The second catch with data mesh relates to centralized governance. With data warehouses and data lakes, you can get a full view of your replicated data landscape in one system. With a data mesh, the API integrations are distributed across systems, so you only see the patterns people have already created with the data mesh.
Data fabric offers compelling ways to overcome both of these challenges.
A data fabric includes a virtualization layer, a concept that you may also see referred to as a “logical data warehouse.” This means that with a data fabric, disparate system data is virtualized into a centralized platform, complete with the ability to connect, relate, and extend data. You might also think of data fabric as an abstraction layer for managing your data. A key point to remember about using a data fabric: the data stays where it is; it does not move out of the source systems.
With data fabric, we do not need to hook into the system-to-system API calls directly in order to access data—the APIs are abstracted away. This abstraction lets us take advantage of the data in different systems without needing to know what the source system is or how to connect to it. The data may be on-premises or it may be in a cloud service like AWS as part of your hybrid cloud strategy.
Whereas data mesh requires software specialists, data fabric enables any number of line-of-business people on your teams to work with data modeling—not just developers. That means non-technical employees can use low-code tools to do data modeling work themselves, which leads to increased speed and agility.
What about the governance challenges? As noted earlier, data mesh poses challenges related to observability and maintenance because of its distributed nature. In contrast, data fabric is centralized. With data fabric keeping all your data in one virtualized data model, you get a complete, unified view of all your different systems. Even if certain patterns have not been used before, relating the data in the virtualized model allows for new modes of data access to be implemented easily and in a governable way.
Here’s a hint for discussing data fabric with others: The term “data fabric” can refer either to the architecture layer where the data virtualization happens or to the toolset that you use there.

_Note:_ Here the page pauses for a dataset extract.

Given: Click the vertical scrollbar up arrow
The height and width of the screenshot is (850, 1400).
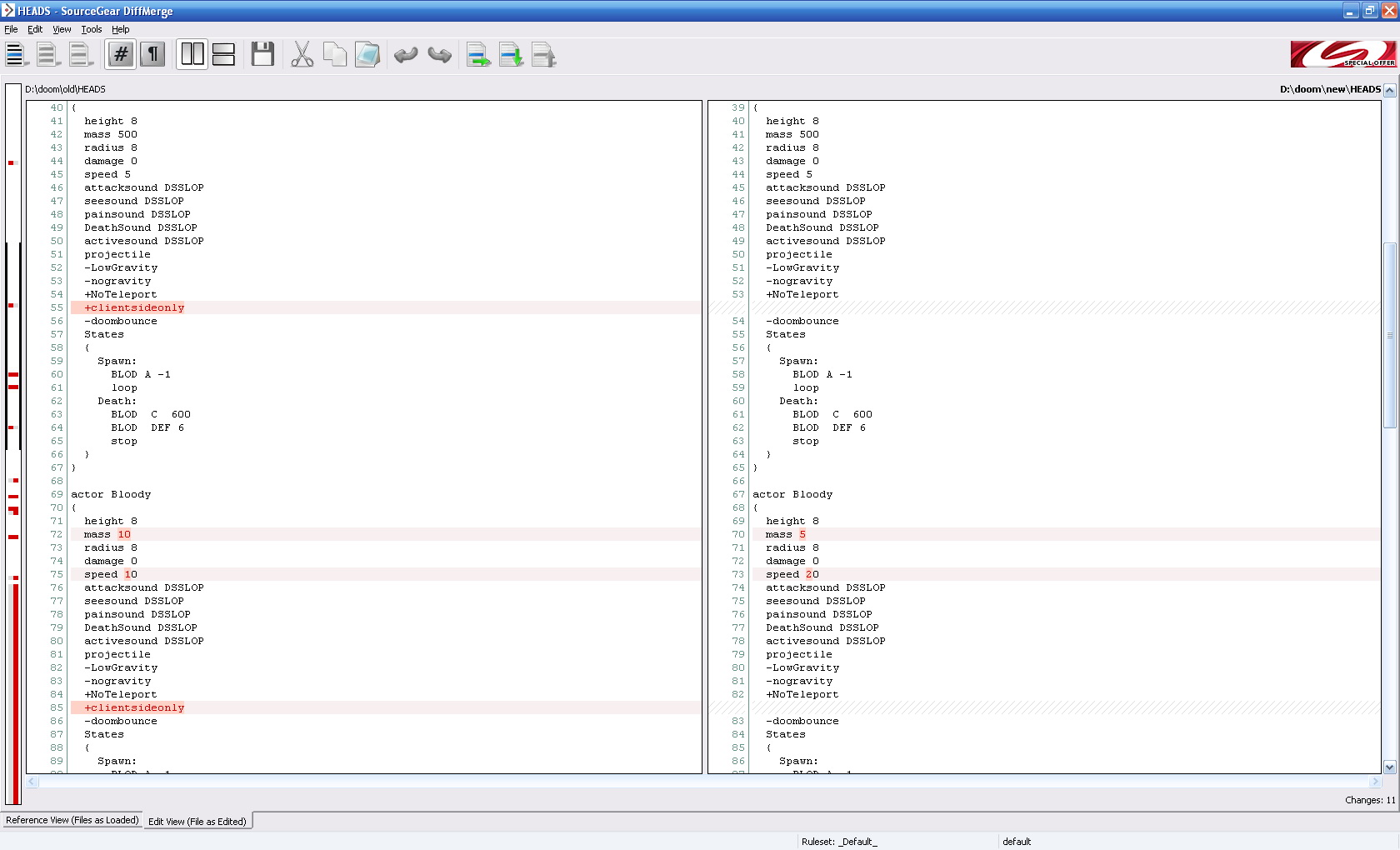Looking at the screenshot, I should (1389, 91).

The use of a data virtualization layer is a strong value add on its own. But this value increases greatly when you marry your virtualized data model with your business applications on a process automation platform with low-code capabilities and record-level security. For example, using low-code security rules, you can reference data in your CRM to enforce whether specific rows of data from your ERP should be accessible. You can also calculate custom data fields, like SLAs, by referencing customer data and case data, even if they aren’t located in the same system. Features like these allow you to maximize your business potential without forsaking your existing systems or technologies. This approach also builds in flexibility for the future.

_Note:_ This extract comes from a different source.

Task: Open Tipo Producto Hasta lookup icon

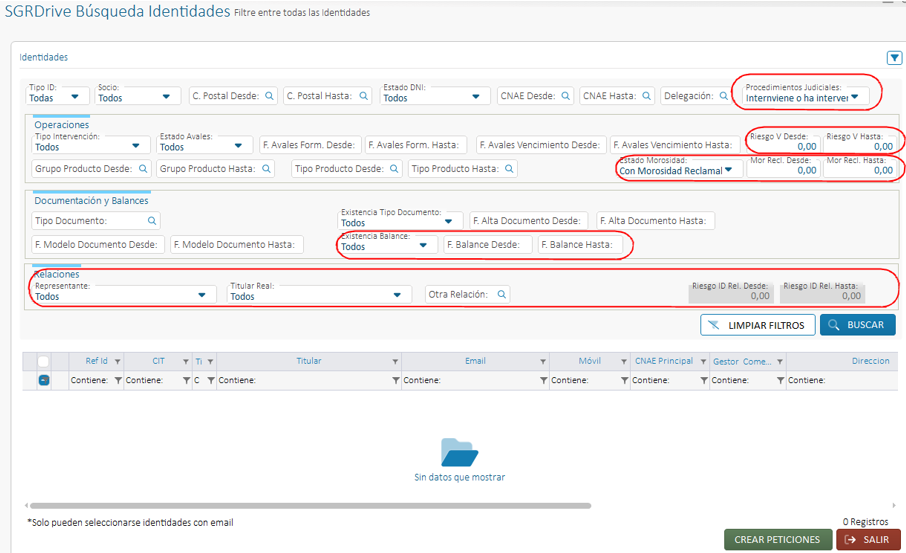Action: [506, 169]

When it comes to enterprise systems, change is not only constant, but accelerating. As organizations apply digital transformation to more and more facets of their businesses, the technology strategies they use will need to be more flexible, scalable, and maintainable than ever before. Agility and speed are competitive mandates.
While data warehouses, data lakes, and data meshes have served well in the past, data fabric will be what carries companies into the future. By combining virtualized data, business applications, and no-code data modeling into a single platform, companies will be able to turn their technology landscape into a differentiator rather than a burden.